<<<<
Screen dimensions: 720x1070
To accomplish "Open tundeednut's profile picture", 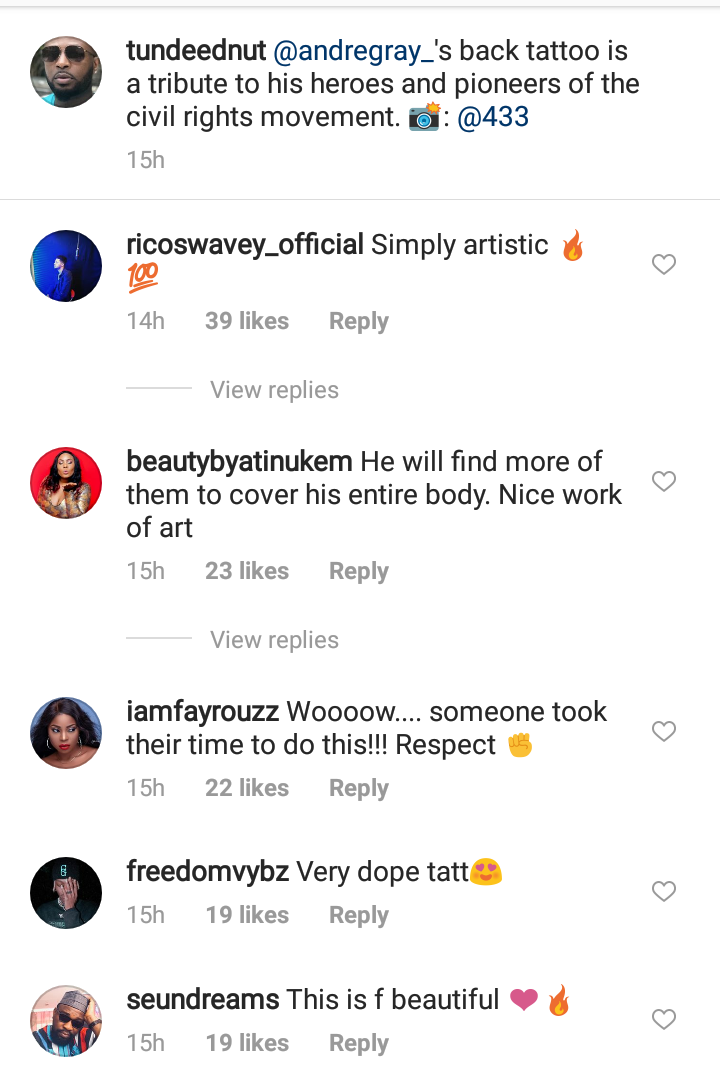I will click(66, 73).
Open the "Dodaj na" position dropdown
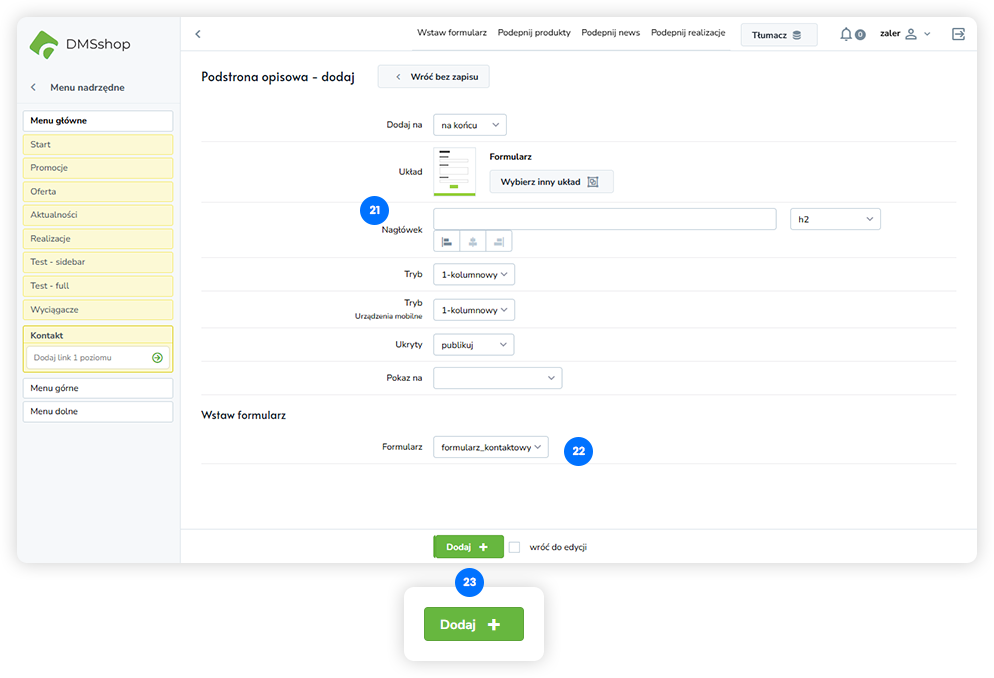The height and width of the screenshot is (678, 994). [470, 125]
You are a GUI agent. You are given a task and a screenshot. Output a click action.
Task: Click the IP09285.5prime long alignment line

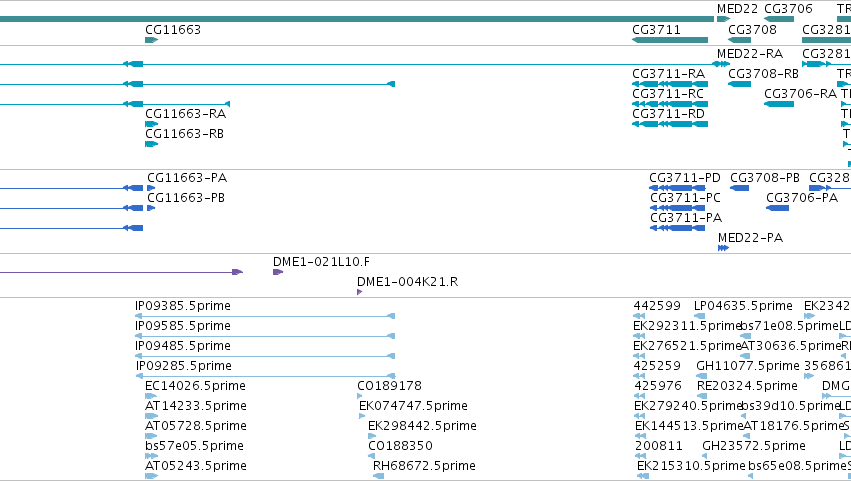(265, 376)
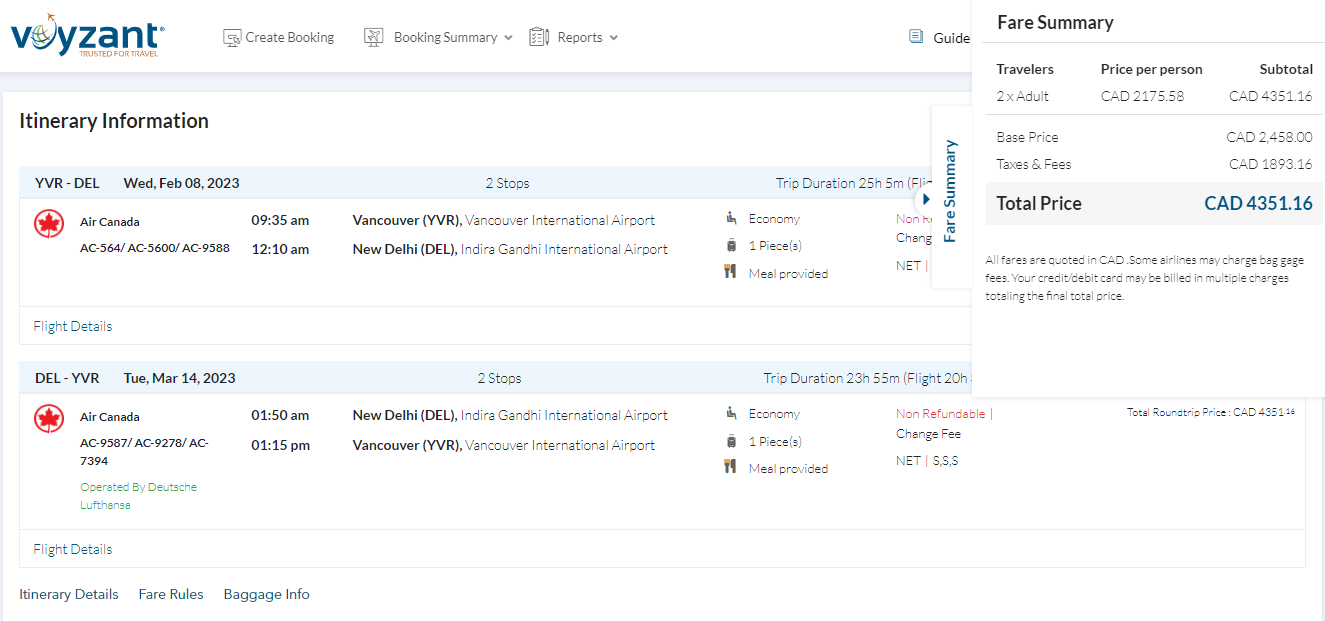Click the meal icon on return flight
The height and width of the screenshot is (621, 1325).
(x=731, y=467)
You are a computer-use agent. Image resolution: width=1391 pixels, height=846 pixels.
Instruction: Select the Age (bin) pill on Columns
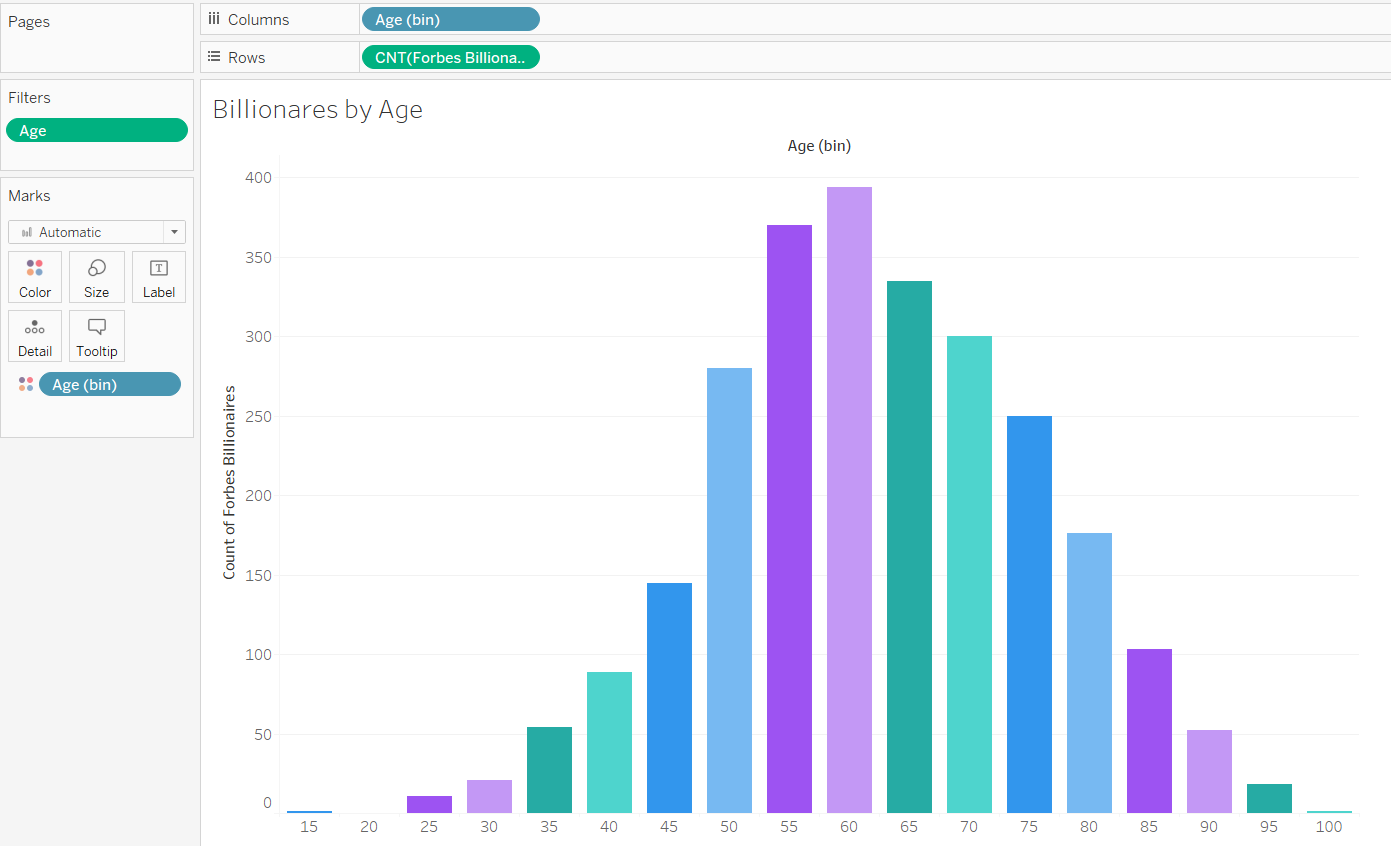[450, 19]
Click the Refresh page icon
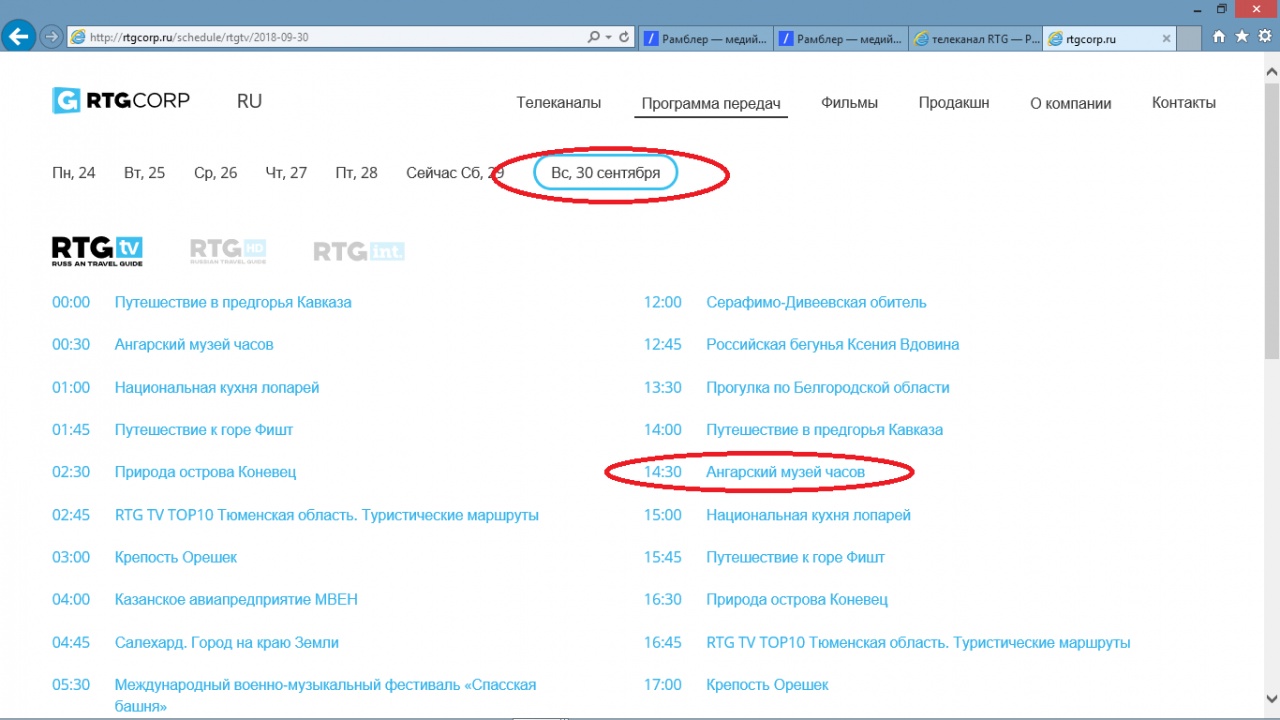 click(x=625, y=37)
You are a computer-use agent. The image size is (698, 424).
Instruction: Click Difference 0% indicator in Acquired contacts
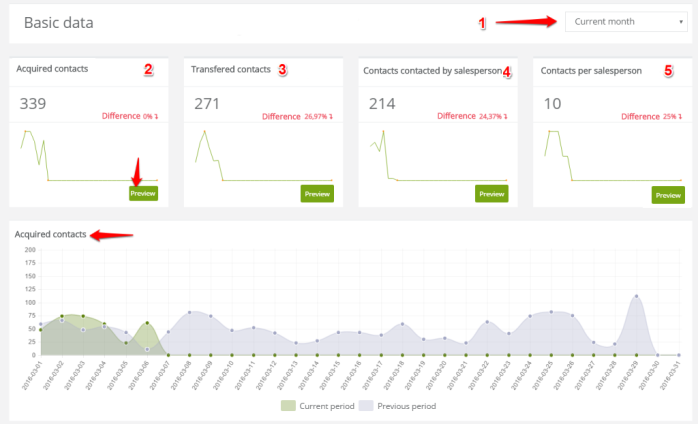pos(132,116)
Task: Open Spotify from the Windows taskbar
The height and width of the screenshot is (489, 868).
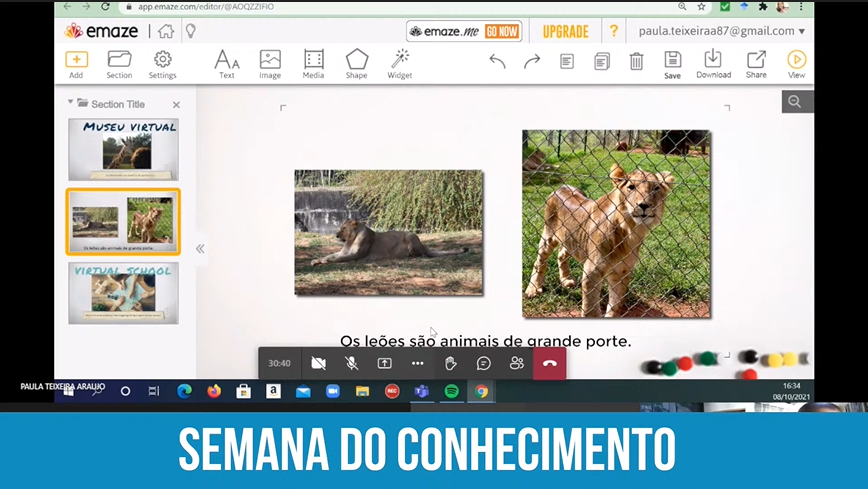Action: point(451,392)
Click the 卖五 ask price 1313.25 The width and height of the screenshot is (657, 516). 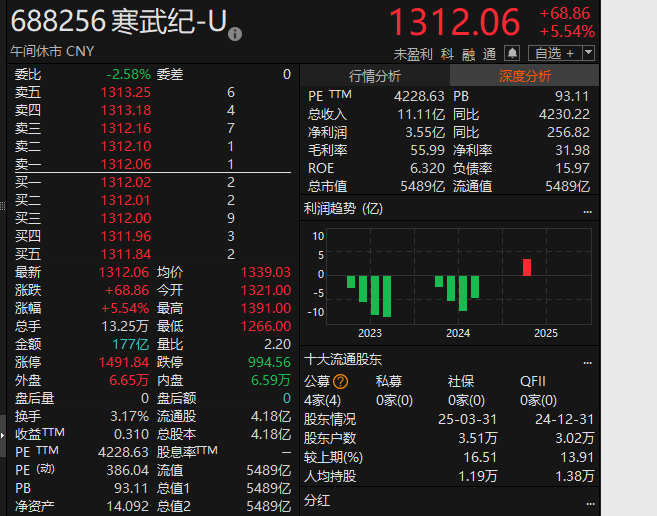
>>>>
→ **Your task**
When the line containing "Instruction: Click Difference" is reached, write out that line and each one after it exactly, ending with the last line of the records; pictures are not copied.

→ **Result of this task**
Instruction: Click Difference 0% indicator in Acquired contacts
pos(132,116)
Task: Open Spotify from the Windows taskbar
The height and width of the screenshot is (489, 868).
Action: point(451,392)
Click the 卖五 ask price 1313.25 The width and height of the screenshot is (657, 516). 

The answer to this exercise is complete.